Türkiye’s Ziraat Bank expects the central bank to continue gradually lowering interest rates in 2026 as disinflation gathers pace, with the policy rate projected to fall below 30% by year-end, according to CEO Alpaslan Cakar.

Cakar said the policymakers are likely to maintain their current focus on disinflation, guided by data and implemented on a meeting-by-meeting basis. "We foresee a cautious easing path in line with the lasting improvement in the underlying inflation trend," he noted.

Cakar added that despite the expected rate cuts, real returns on Turkish lira (TL)-denominated assets would likely remain positive, reinforcing the recent shift toward TL deposits, which he anticipates will strengthen further in 2026.

Rate cuts, disinflation shape resilient response in Turkish banking

Starting the year at 48.5%, the Central Bank of the Republic of Türkiye (CBRT) ended 2025 with a policy rate of 38%, having delivered 800 basis points of cuts over the final four meetings, as inflation also dropped from 44.38% to around 31% as of November.

Reviewing the performance of 2025, Cakar described the year as one of high uncertainty but also resilient growth. The banking sector, he said, successfully adapted to tight monetary conditions through selective lending, controlled balance sheet expansion, and effective risk management.

Macroprudential measures introduced alongside the CBRT’s tight policy shaped the flow of liquidity and credit, with banks responding by prioritizing balance sheet health. “The sector maintained operational continuity, ensured uninterrupted access to credit, and aligned with the goals of the economic program,” Cakar said.

The banking industry ended the year with an average return on equity of about 27% and a return on assets near 2.5%, while Cakar noted that external financing through Türkiye’s banking sector approached $200 billion in 2025.

Skyscrapers of Türkiye’s state-owned banks Ziraat Bank, VakifBank and Halkbank at the Istanbul Financial Center in Istanbul, Türkiye, December 2, 2023. (Adobe Stock Photo)
Skyscrapers of Türkiye’s state-owned banks Ziraat Bank, VakifBank and Halkbank at the Istanbul Financial Center in Istanbul, Türkiye, December 2, 2023. (Adobe Stock Photo)
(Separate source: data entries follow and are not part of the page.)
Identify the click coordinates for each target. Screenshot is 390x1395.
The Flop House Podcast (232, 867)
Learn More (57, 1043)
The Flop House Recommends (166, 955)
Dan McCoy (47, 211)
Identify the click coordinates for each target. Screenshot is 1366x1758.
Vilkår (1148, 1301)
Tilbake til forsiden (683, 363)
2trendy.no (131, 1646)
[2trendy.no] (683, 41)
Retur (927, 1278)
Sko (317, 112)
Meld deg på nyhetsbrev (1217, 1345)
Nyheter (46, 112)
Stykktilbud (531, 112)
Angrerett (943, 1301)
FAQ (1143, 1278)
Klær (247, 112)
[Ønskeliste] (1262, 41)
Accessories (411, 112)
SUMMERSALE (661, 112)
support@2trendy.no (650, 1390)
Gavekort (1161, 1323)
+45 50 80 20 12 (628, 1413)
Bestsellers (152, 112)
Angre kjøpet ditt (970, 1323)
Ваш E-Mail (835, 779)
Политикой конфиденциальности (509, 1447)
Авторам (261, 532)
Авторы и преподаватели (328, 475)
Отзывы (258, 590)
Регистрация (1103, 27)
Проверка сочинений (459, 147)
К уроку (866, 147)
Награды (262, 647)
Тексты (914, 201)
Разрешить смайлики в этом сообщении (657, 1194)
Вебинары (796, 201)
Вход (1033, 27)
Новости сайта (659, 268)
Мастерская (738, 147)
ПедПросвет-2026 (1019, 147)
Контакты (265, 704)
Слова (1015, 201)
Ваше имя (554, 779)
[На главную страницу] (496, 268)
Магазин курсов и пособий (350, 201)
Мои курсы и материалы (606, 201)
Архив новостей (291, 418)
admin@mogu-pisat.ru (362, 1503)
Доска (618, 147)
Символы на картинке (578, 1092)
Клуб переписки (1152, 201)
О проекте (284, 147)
Stronger fundamentals, rising confidence set tone for 2026

Cakar said Türkiye’s economy entered 2026 with stronger fundamentals, including a diversified export structure, improved reserves, better fiscal discipline, and a lower current account deficit. These factors, he noted, support macroeconomic stability and increase investor appetite for Türkiye.

"The opportunities offered by macroeconomic stability, falling borrowing costs, and shifting global capital flows are now more visible," he said. He added that the economy’s resilience would likely lead to more tangible improvements in the financial lives of both households and businesses.

He projected that sector-wide credit growth in 2026 will range between 25% and 30%, while deposit growth is expected to fall between 20% and 25%.

He also said the banking industry is entering the year well-capitalized and positioned to manage potential shocks. "We expect macroeconomic indicators to improve further, and the operating environment to become more predictable," he said.